More than any other country in the West, Britain has become practised in the arts of self-deception and subject avoidance. If a politician in France had been butchered by a Muslim of Somali descent, the French media and political class would have gone through a cycle of debate about the ideology that propelled the killer. Government and security sources would have talked about the networks surrounding the suspect. And the whole society would have learned a little more about what might have led to such an outrage.
In Britain the situation is otherwise. David Amess was stabbed to death in a church while holding a surgery for his constituents. The man apprehended for his killing is a 25-year-old of Somali descent named Ali Harbi Ali. In the days since then we have learned that the suspect had been referred to the government’s Prevent programme seven years ago while still a sixth-former at Riddlesdown Collegiate school in Purley.
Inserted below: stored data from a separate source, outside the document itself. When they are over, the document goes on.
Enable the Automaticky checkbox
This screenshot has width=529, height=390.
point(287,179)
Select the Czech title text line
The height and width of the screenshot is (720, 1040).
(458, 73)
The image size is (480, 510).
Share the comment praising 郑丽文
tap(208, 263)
Yet the political classes have once again shown themselves incapable of even being able to speak about the most likely source of the problem.
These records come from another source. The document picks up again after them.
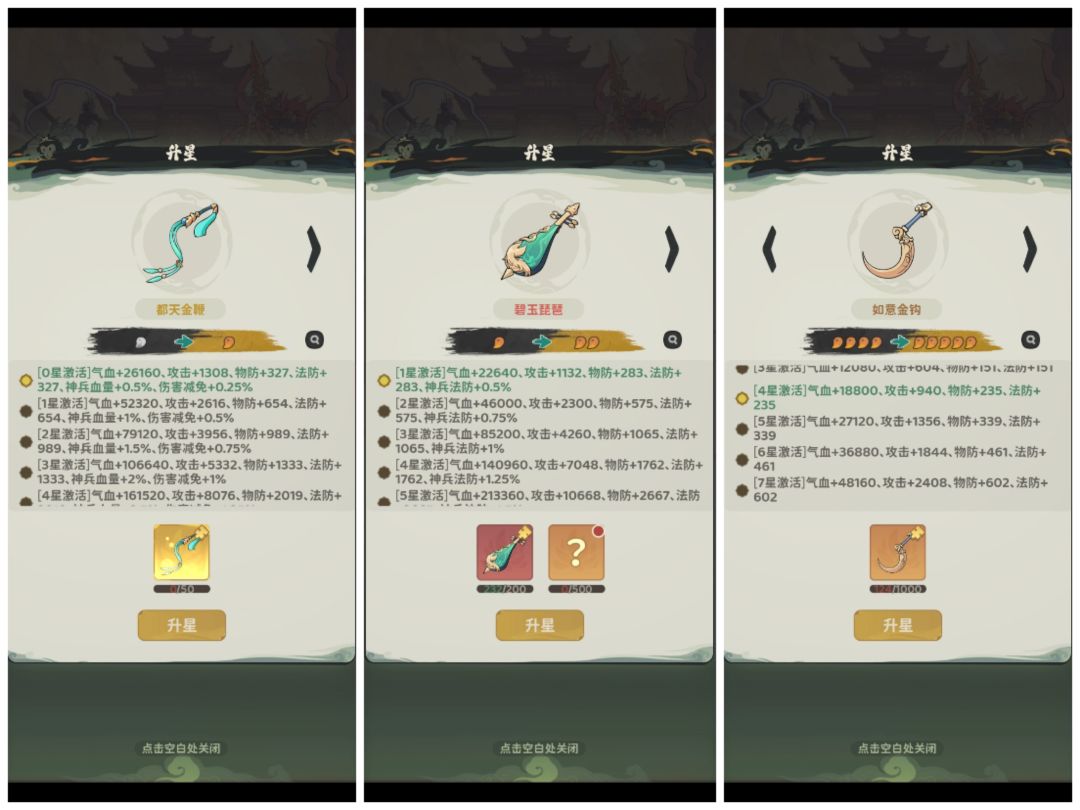Select the red 碧玉琵琶 material item icon
Viewport: 1080px width, 810px height.
tap(505, 552)
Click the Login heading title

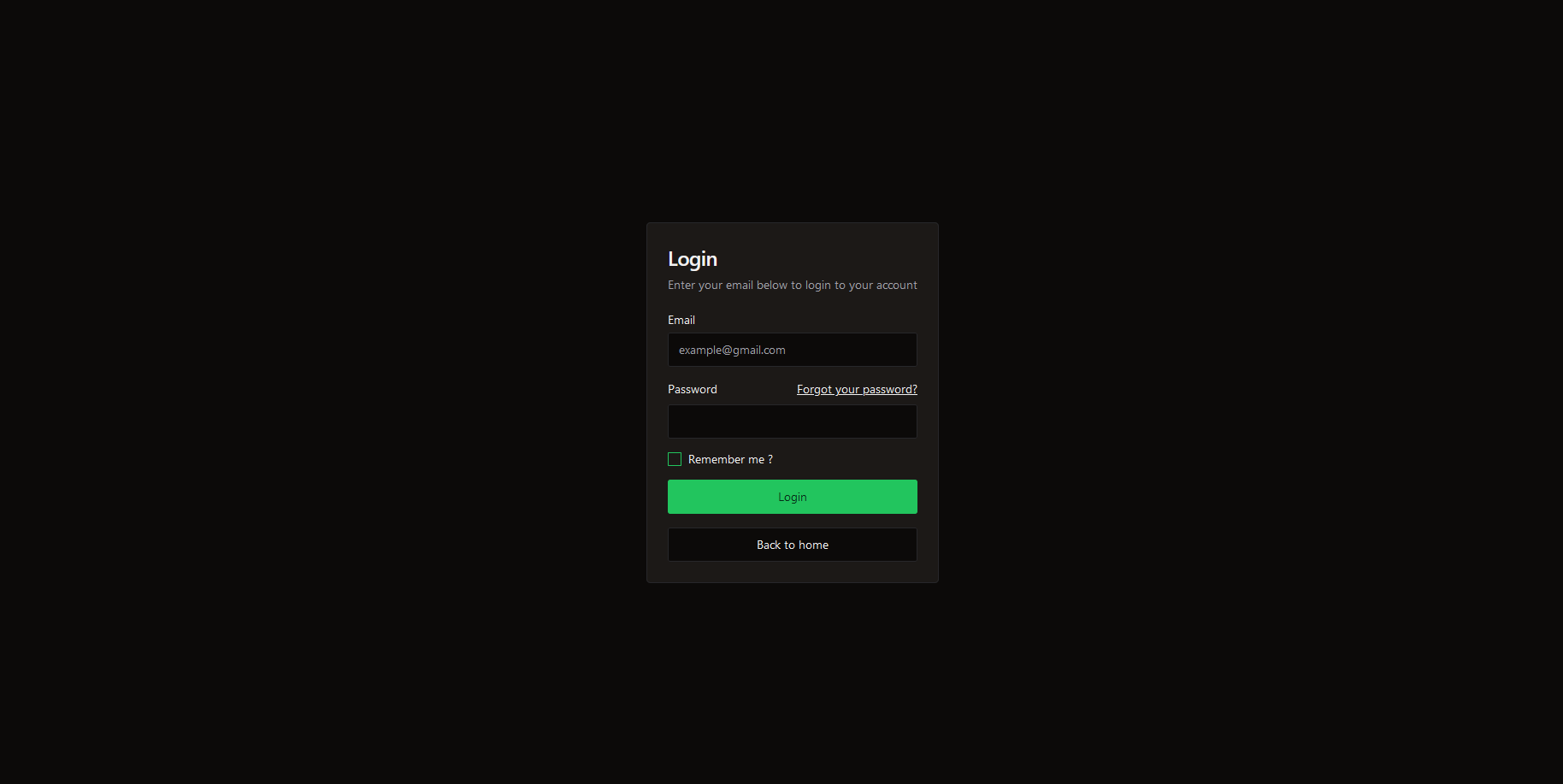click(693, 259)
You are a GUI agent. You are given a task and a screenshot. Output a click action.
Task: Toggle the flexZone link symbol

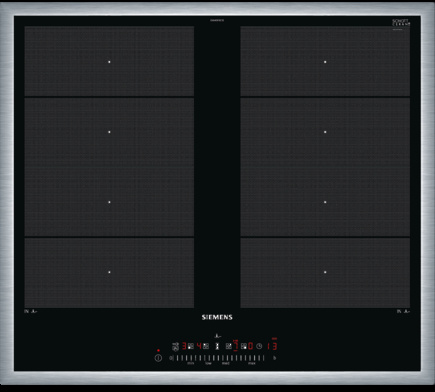point(217,346)

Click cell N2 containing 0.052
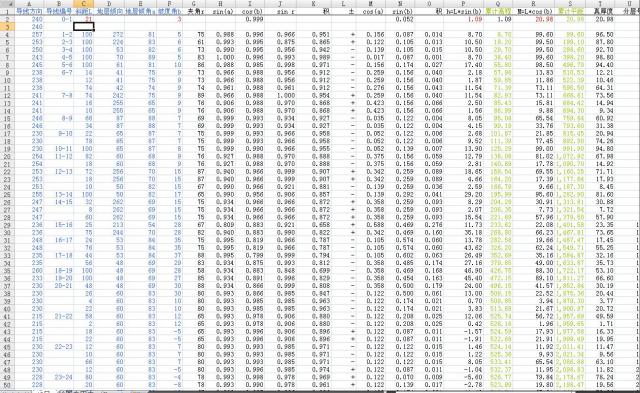[x=400, y=19]
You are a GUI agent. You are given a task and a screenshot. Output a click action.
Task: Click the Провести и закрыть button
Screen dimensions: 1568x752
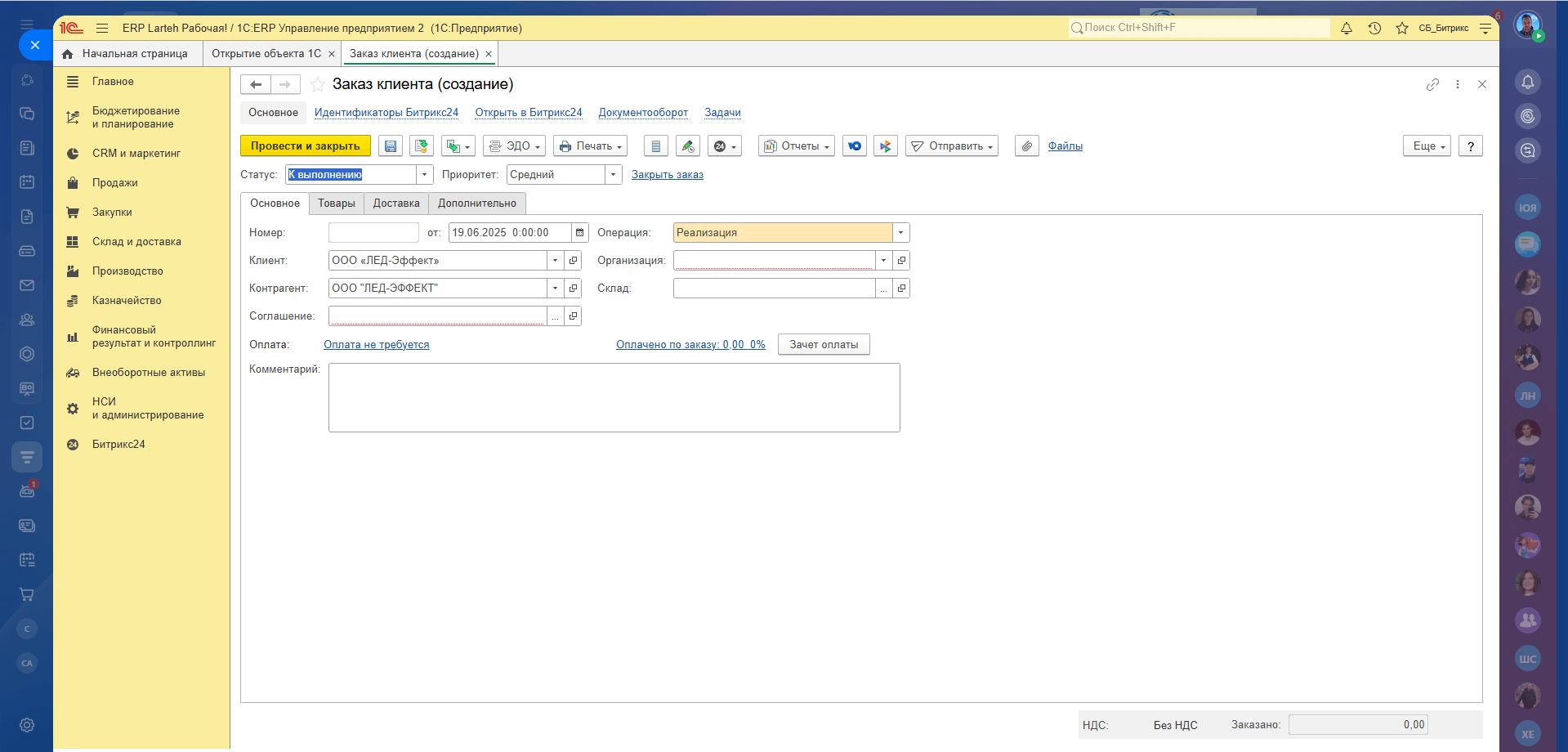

From the immediate aftermath of the murder politicians talked of the killing almost as though Sir David had died of natural causes. Sadiq Khan, among other senior politicians, tweeted his sorrow that Sir David had ‘passed away’. When the Commons met on Monday to commemorate Sir David, it was once again as though a colleague had merely died uncommonly suddenly and unnaturally early.
Compare this with the aftermath of the killing of Jo Cox in 2016 when the entire pro-Brexit movement seemed for a moment to be in the spotlight as anything from inspiration to actual co-conspirators. The UK knows what to do when a far-right maniac goes on a murder spree. But as reactions since last week have shown, even after all these years we remain utterly unsure of how to even speak about likely Islamic radicalism.